My daughter stayed with me during the whole duration of my sickness and recuperation. I was very much dependent upon her for preparing my meals, administering my medication, taking me on my doctor's visit. She was basically responsible for meeting all of my needs. I really appreciated her and I thank her from the bottom of my heart for putting her life on hold for so long — almost two and a half years. To her, I am eternally grateful. She has always been loving and caring, but to put your life on hold that's a sacrifice — a sacrifice she made for me. I love you with all my heart!

While I discovered that it is important that you are the one in command of your change, it is important to have others in your corner for support. While we can rejoice in the change as it is achieved, having others to celebrate and acknowledge those advances and achievements, is very rewarding and provides incentives for moving on. You must also set goals, and make sure that your goals are further divided into smaller ones, gradually moving to the achievement of the larger goal. When your goals are too broad they can be seen as insurmountable and prevent you from tackling it or striving to achieve it. Remember also that Rome was not built in a day, thus your transformation will not come over night. It is not speedily achieved. It takes time. Some days you might even feel that you are taking two steps forward, but also two steps backwards. Some days it does feel that you are standing in one place, and that can make you feel that your efforts are fruitless. Take every day that you have risen
gotten off your bed, and strive towards your change no matter how small and insignificant the activity you do might seems do it any way. It makes a difference.

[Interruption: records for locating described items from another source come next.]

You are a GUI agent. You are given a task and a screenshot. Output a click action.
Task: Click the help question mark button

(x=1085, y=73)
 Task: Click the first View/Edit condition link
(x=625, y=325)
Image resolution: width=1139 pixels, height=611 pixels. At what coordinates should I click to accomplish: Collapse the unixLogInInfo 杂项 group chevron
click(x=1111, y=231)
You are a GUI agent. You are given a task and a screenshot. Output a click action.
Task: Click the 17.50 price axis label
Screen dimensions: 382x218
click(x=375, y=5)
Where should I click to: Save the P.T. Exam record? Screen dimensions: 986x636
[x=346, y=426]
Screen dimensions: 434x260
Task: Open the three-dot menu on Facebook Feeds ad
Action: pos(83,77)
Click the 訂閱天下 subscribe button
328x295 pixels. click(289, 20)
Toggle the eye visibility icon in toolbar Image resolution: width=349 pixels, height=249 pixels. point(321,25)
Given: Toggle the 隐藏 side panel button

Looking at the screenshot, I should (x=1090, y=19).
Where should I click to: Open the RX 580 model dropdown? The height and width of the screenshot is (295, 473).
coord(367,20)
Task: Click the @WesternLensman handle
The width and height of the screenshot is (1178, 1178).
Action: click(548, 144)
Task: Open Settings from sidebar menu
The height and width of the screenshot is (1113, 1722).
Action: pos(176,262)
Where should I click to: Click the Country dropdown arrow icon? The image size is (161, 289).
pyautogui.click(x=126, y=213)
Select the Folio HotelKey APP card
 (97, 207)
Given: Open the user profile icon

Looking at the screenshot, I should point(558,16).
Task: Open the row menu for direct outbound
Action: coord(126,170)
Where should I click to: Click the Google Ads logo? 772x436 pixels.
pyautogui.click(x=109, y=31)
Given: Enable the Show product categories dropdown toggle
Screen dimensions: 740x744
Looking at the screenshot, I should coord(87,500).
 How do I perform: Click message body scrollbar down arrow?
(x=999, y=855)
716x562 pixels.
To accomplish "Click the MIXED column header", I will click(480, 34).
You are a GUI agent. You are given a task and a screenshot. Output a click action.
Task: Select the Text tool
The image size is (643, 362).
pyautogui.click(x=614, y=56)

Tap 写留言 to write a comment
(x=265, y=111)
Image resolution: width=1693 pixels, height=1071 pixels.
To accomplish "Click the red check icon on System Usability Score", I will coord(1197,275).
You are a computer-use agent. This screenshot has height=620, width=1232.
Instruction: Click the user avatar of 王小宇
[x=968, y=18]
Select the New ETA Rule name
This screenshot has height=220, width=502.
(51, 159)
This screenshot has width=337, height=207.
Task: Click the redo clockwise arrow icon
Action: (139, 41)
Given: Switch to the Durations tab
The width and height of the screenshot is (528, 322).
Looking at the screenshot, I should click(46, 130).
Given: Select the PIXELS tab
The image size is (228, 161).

I will like to share an analogy with you that a friend
a support during my wellness transformation shared with me during my first trial. She said, that I should see my change in the same way as if I am a passenger on board a very large cruise ship. She said, picture, the captain decides to turn the ship around, and it begins to turn. It will take a while to do so and during the course of its change in direction, as a passenger you will not feel the turn. You will only see the turn after it is completed. You cannot give up, if some days, you are not able to see your change. Visualization and faith, helped me to see where I would be and it gave me the hope that I will get there. I also strongly believed that with time, change will occur. How much time I had? I had no idea, but I believed that if I received another day as a gift of life from my creator, I will use it to work on my change. It worked. Two years and six months later I was feeling strong —  psychologically, physiologically and spiritually.